Manche kommen spät - und alles kniet nieder. Jetzt ist es wieder einmal soweit: Eine Ausnahmekünstlerin wird entdeckt. Leider hat sie nichts mehr davon. Birgit Jürgenssen wäre im vergangenen April 60 geworden. Doch seit September 2003 lebt sie nicht mehr in dieser Welt. Vielleicht aber in einer ihrer surrealistischen Traumsphären, fernab auf einem Planeten, wo jene "Verwelkten Blümchen" (z55) zu finden sind, die die Wienerin 1974 verführerisch mit Farbstift skizzierte? Die Blüten - Tulpen? Die sieht sie als Totenköpfe. Sie scheinen zu sprechen. Ein zentrales Thema der unter "Frauenkunst" rubrizierten Persönlichkeit ist die Metamorphose. 

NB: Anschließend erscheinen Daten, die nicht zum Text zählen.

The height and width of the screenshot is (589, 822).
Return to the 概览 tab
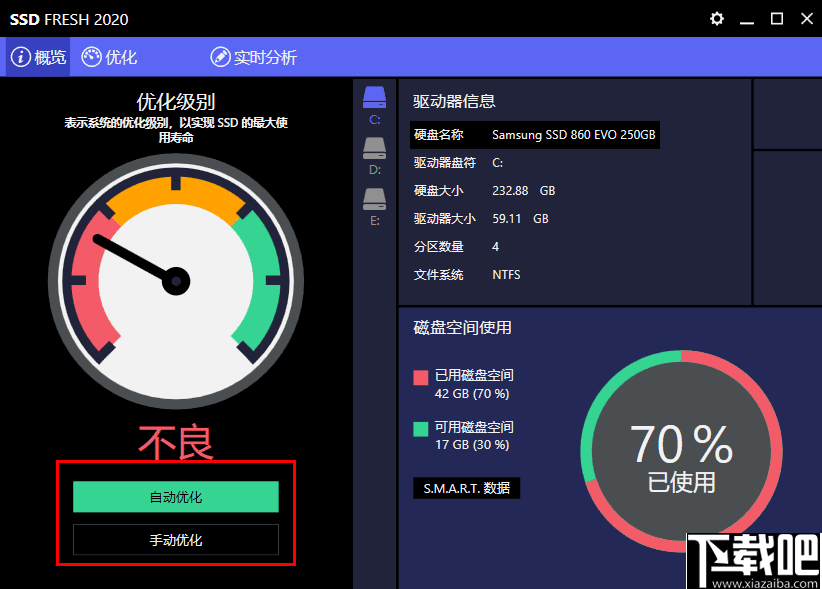click(x=40, y=56)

Natürlich wussten Insider wie Peter Weibel und Klaus Honnef von der Zauberfrau. Es gab Ausstellungsbeteiligungen, der Soloshows waren und sind wenige. Letztes Jahr erschien die erste Monografie (bei Hatje Cantz), und Peter Weibel kürte die Künstlerin flugs zum Missing Link "nicht nur für die Geschichte des österreichischen Feminismus, sondern auch für die internationale Bewegung der Frauenkunst".
Damit ist alles gesagt: Keiner kommt fortan an ihr vorbei. Umso mehr überrascht die Zurückhaltung bei den biographischen Angaben: wenige trockene Fakten. Jürgenssen studierte demnach an der Wiener Universität für angewandte Kunst und war dort Assistentin unter anderem bei Maria Lassnig: 20 Jahre Lehre insgesamt. 

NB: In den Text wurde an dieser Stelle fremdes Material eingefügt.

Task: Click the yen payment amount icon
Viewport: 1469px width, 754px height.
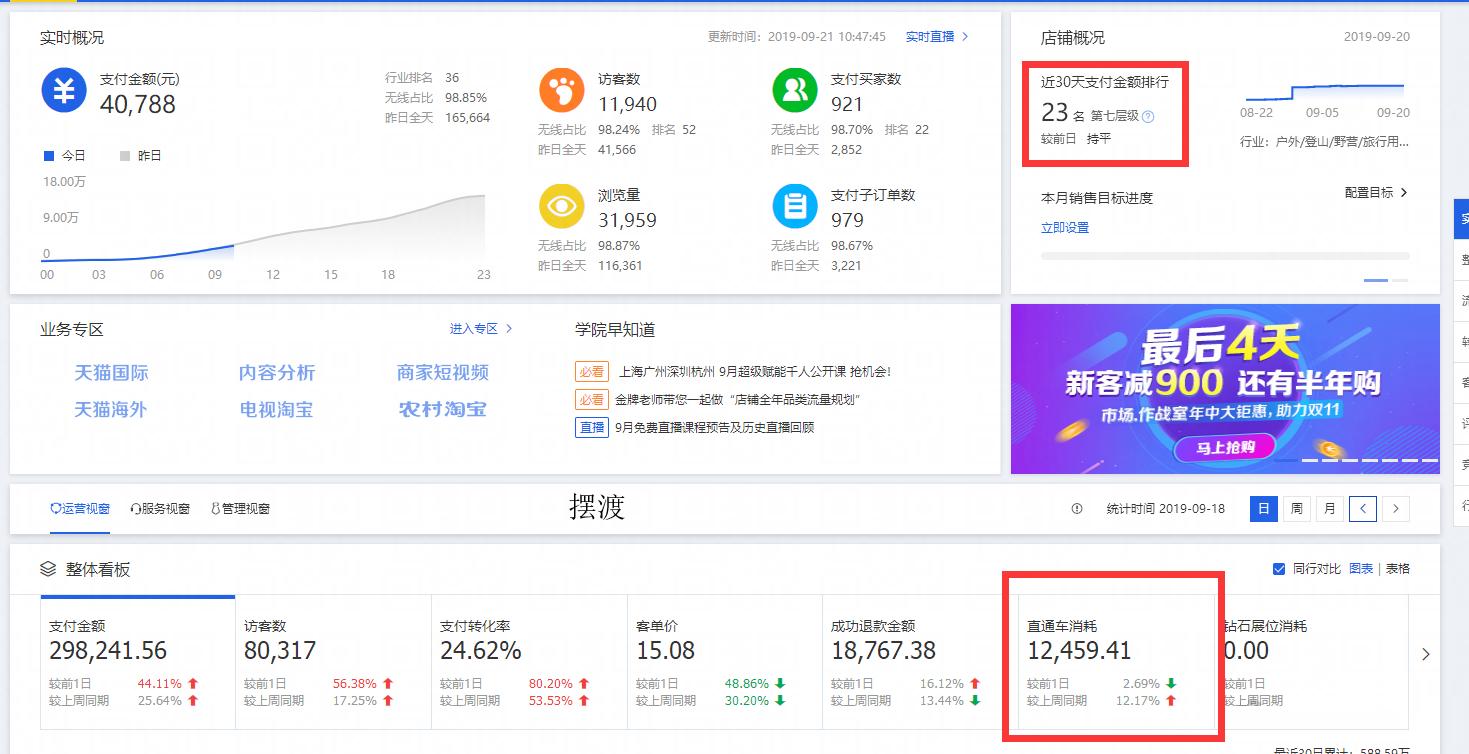Action: click(x=62, y=92)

Offenbar erst anlässlich der Buchproduktion gefüttert, weiß die Wikipedia - "war eine österreichische Fotografin und Zeichnerin" - sonst gar nichts. Dabei entstanden neben den zweidimensionalen Werken zudem Objekte wie die Schreibtafel-Arbeit "Ich bin." (s46) oder "Netter Raubvogelschuh" (s9). Selbstbefragung ist ein Leitmotiv dieser intelligenten Person am "Pulsschlag einer Sinnlichkeit" (Jürgenssen). Das "Ich" schrieb sie Mae-West-Verehrerin mit Freude an der Verkleidung ihrer Kunst ein: "Die Person ist ein Produkt der Kombinatorik".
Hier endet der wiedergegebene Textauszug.